Consigna A — En el texto sobre la revista Generación, ¿qué tema se anuncia para este mes?
Consigna B — Prosigue el texto sobre la revista Generación a partir de su última oración.

Texto de lectura —
● ● ● ● ●
Generación es la revista cultural de EL COLOMBIANO. El cambio es el tema de este mes, el hilo conductor para celebrar que regresamos renovados.

  • Los colores de la maestra son muy específicos. Hablan de su trabajo como artista y de los cambios que ha tenido. Dibujo de Luz Imelda Ramírez.
    Los colores de la maestra son muy específicos. Hablan de su trabajo como artista y de los cambios que ha tenido. Dibujo de Luz Imelda Ramírez.
  • Los colores de la maestra son muy específicos. Hablan de su trabajo como artista y de los cambios que ha tenido. Dibujo de Luz Imelda Ramírez.
    Los colores de la maestra son muy específicos. Hablan de su trabajo como artista y de los cambios que ha tenido. Dibujo de Luz Imelda Ramírez.
● ● ● ● ●
Datos proporcionados —
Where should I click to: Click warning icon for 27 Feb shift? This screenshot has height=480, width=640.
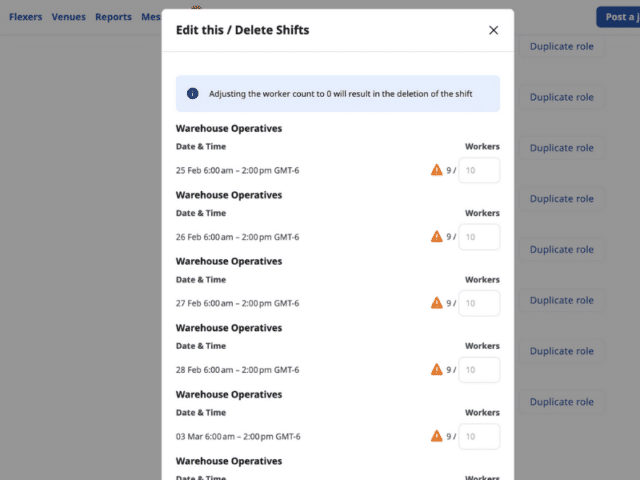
● ● ● ● ●
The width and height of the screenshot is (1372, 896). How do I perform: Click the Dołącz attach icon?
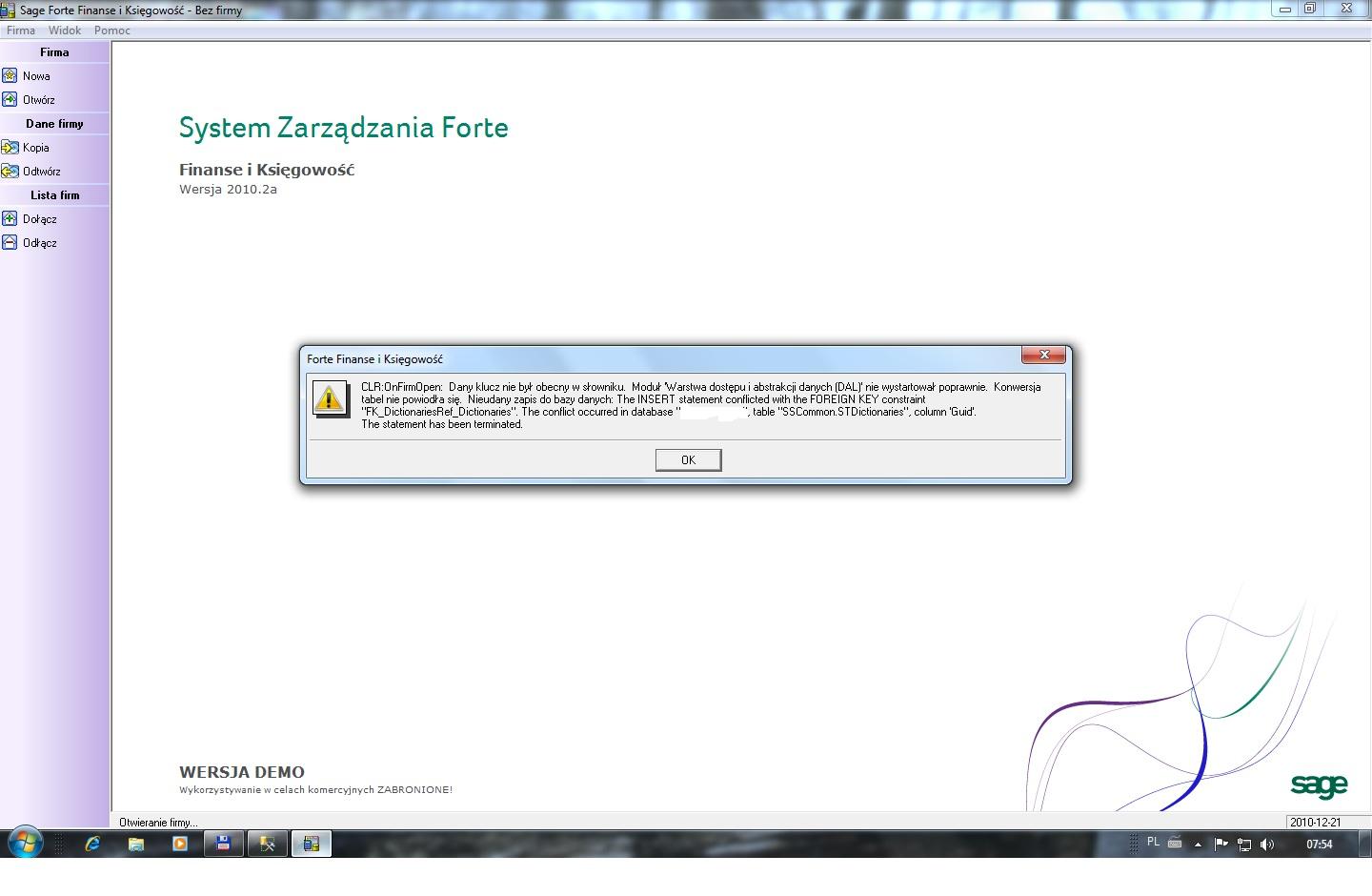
● ● ● ● ●
Resultado A — El cambio.

Resultado B —
Edición del mes | PUBLICADO EL 06 noviembre 2022

La paleta de la maestra Beatriz González

Los colores que usa la maestra no existen, ella los ha creado. Ha sido un proceso que muestra incluso los cambios que ha tenido durante su carrera.

Luz Imelda Ramírez

En un retrato ya emblemático del fotógrafo Ramón Giovanni, la artista Beatriz González mira directamente a la cámara con esa expresión tan característica suya, firme, franca, sabia, cercana y contundente. Detrás suyo cuelga un afiche descolorido con un círculo cromático que le dibuja una “aureola” alrededor del rostro. De brazos cruzados, con la mano izquierda empuña sus pinceles. Me gusta ese retrato porque con sus elementos — el círculo cromático, el trazo (los pinceles), las palabras (sugeridas en su gestualidad) y su mirada— habla de su dedicado “apostolado” (en una entrevista dijo que ella se siente “como la apóstol de la reportería gráfica”, al “salvar” las fotos de prensa antes de convertirse en basura). Una labor en la cual, para mí, los colores forman el halo más luminoso y quizá también, a tono con sus metáforas, el más sagrado.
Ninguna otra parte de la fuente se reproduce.